*Brief*. Edit the lines from the one with "Open the Daily Attendance tab" through the one with "pos(397,97)", changing "checkbox" to "tick box" and keeping everything else the same. Give back only those lines.

Click target data:
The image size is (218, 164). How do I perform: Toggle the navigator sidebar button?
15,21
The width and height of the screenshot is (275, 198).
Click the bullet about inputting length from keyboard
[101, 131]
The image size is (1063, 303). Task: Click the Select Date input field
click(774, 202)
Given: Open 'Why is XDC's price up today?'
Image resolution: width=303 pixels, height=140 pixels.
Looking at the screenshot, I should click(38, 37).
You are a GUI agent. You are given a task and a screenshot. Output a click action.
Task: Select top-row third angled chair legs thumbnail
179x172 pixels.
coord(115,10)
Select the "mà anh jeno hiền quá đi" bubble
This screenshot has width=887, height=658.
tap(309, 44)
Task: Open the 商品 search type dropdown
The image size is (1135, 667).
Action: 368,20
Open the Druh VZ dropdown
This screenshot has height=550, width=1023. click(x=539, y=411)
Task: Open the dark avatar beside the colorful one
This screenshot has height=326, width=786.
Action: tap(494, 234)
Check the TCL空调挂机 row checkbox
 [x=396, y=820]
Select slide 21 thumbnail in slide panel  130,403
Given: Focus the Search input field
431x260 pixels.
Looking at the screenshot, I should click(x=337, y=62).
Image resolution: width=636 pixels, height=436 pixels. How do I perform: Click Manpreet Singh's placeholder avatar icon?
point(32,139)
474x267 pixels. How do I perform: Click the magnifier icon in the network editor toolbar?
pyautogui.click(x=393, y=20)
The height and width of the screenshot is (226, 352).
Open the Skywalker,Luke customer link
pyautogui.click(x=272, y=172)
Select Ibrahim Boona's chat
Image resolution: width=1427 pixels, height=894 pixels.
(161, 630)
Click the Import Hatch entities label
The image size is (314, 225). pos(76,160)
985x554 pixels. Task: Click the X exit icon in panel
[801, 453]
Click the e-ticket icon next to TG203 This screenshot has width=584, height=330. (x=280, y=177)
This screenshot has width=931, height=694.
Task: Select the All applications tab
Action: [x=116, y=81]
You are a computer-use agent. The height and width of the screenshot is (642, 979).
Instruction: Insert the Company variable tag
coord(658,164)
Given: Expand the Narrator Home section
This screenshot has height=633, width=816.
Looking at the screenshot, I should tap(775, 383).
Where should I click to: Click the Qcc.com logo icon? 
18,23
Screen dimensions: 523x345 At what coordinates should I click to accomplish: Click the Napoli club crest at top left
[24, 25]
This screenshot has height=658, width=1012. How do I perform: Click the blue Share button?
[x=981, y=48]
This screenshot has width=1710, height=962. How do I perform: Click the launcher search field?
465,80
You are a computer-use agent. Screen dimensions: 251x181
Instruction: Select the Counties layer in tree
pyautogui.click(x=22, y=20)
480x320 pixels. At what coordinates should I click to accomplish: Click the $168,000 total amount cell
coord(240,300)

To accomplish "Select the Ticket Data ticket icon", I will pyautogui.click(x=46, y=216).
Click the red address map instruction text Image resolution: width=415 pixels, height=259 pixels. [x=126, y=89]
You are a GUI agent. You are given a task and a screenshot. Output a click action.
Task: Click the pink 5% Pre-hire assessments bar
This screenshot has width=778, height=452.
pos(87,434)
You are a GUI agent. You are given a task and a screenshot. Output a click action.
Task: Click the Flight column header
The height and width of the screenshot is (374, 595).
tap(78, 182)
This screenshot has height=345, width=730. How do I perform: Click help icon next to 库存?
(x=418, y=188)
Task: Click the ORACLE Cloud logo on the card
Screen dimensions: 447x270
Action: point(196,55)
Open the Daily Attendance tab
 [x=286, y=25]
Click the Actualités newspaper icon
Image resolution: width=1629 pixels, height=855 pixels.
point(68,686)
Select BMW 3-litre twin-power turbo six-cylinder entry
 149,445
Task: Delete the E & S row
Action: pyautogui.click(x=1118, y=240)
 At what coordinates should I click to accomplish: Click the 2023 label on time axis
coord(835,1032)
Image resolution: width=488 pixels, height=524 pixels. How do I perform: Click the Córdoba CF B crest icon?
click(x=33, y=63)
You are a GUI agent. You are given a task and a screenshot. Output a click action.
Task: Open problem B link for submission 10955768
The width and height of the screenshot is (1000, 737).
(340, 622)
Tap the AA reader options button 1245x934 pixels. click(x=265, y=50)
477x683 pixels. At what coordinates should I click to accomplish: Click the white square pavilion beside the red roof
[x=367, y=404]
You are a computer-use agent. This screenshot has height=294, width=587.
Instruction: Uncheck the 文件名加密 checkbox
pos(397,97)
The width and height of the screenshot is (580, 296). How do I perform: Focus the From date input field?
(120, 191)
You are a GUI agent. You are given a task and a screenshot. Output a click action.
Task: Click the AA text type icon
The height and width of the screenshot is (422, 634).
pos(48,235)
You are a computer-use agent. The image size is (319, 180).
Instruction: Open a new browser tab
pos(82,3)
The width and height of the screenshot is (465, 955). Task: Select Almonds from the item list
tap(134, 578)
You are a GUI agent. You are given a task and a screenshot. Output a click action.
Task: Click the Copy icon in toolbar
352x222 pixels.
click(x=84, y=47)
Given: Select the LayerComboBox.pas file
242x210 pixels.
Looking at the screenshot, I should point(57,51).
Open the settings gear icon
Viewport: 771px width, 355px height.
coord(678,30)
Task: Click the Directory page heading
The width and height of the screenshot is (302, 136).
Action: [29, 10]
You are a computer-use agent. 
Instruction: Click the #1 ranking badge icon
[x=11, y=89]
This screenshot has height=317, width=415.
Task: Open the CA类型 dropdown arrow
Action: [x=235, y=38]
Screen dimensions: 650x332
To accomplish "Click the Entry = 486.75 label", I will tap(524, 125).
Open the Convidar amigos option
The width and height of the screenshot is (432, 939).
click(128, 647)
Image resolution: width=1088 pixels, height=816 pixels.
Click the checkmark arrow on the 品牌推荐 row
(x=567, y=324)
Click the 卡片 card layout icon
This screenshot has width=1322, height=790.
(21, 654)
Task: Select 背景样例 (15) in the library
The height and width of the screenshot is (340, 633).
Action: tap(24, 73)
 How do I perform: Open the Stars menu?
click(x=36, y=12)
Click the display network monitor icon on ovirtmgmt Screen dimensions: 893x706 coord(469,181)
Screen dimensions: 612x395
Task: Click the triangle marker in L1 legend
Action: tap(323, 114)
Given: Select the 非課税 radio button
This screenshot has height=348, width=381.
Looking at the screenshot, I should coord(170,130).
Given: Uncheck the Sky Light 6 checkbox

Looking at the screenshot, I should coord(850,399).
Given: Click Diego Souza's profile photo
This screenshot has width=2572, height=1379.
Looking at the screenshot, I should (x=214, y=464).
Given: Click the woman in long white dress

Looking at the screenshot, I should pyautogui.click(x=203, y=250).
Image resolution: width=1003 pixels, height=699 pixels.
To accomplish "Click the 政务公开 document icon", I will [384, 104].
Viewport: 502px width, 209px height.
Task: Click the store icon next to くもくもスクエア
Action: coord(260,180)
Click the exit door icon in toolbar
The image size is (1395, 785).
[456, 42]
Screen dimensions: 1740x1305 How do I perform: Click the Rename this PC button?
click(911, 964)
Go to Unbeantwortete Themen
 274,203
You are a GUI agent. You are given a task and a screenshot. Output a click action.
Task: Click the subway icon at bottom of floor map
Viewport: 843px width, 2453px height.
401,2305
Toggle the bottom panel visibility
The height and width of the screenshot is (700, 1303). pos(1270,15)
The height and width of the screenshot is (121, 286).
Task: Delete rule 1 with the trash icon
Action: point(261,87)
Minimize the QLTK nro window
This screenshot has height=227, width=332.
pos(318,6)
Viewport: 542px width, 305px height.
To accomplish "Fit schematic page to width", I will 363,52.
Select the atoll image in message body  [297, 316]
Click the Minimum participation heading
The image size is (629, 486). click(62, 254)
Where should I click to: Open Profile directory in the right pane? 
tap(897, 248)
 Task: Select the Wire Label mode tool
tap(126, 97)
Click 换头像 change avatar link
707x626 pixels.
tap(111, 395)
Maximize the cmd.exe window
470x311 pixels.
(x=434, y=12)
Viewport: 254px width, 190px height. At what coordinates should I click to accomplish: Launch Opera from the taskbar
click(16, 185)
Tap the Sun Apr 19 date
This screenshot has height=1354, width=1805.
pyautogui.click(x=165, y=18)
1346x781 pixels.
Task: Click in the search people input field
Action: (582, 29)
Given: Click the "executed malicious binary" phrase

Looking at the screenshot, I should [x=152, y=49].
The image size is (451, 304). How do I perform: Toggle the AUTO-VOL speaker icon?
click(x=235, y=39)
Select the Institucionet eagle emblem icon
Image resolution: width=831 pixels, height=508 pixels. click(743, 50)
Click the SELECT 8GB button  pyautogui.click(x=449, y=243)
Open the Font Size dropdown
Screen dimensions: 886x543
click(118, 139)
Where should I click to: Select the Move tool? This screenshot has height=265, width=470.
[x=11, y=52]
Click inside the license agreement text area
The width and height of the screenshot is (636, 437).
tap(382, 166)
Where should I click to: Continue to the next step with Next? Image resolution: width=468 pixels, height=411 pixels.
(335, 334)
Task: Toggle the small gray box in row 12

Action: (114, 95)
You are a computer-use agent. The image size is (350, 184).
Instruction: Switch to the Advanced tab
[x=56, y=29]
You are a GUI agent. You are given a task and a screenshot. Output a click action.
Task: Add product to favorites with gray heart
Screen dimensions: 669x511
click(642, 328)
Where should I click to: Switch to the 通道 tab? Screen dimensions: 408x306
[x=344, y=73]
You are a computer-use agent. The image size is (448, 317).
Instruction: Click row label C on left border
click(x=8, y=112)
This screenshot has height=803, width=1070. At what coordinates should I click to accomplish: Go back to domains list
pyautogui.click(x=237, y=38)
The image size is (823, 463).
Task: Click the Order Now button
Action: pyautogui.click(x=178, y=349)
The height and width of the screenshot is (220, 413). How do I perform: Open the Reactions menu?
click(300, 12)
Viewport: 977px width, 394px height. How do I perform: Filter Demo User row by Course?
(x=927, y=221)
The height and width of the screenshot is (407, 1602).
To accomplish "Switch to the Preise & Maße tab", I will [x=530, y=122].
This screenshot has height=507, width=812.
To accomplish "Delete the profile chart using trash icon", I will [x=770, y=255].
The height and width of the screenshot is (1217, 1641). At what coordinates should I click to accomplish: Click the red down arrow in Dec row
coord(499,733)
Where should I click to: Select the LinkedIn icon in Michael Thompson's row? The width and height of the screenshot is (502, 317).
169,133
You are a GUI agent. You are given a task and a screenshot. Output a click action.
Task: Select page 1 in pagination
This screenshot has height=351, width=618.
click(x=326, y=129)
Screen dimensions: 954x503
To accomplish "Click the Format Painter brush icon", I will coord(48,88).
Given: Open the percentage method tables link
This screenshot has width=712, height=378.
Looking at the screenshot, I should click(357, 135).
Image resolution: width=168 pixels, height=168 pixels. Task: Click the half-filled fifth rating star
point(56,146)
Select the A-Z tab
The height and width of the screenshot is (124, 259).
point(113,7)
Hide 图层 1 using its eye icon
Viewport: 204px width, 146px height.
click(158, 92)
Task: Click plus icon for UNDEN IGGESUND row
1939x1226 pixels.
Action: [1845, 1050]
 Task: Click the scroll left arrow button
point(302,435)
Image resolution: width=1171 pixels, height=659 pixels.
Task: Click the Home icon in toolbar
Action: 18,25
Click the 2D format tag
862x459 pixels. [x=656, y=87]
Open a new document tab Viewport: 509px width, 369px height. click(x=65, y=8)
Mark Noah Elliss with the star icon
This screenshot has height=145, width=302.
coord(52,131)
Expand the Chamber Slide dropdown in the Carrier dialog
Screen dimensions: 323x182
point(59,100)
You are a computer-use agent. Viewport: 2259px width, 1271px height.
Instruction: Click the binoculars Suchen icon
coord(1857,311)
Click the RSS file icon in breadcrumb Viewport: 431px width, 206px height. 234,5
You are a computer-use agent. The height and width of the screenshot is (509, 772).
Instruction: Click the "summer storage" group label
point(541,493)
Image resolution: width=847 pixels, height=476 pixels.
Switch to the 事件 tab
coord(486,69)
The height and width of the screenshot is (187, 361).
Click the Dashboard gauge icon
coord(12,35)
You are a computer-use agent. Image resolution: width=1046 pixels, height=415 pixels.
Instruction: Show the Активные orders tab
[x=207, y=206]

*Response*.
Open the Daily Attendance tab
 [x=286, y=25]
Click the Actualités newspaper icon
Image resolution: width=1629 pixels, height=855 pixels.
point(68,686)
Select BMW 3-litre twin-power turbo six-cylinder entry
 149,445
Task: Delete the E & S row
Action: pyautogui.click(x=1118, y=240)
 At what coordinates should I click to accomplish: Click the 2023 label on time axis
coord(835,1032)
Image resolution: width=488 pixels, height=524 pixels. How do I perform: Click the Córdoba CF B crest icon?
click(x=33, y=63)
You are a GUI agent. You are given a task and a screenshot. Output a click action.
Task: Open problem B link for submission 10955768
The width and height of the screenshot is (1000, 737).
(340, 622)
Tap the AA reader options button 1245x934 pixels. click(x=265, y=50)
477x683 pixels. At what coordinates should I click to accomplish: Click the white square pavilion beside the red roof
[x=367, y=404]
You are a computer-use agent. This screenshot has height=294, width=587.
Instruction: Uncheck the 文件名加密 tick box
pos(397,97)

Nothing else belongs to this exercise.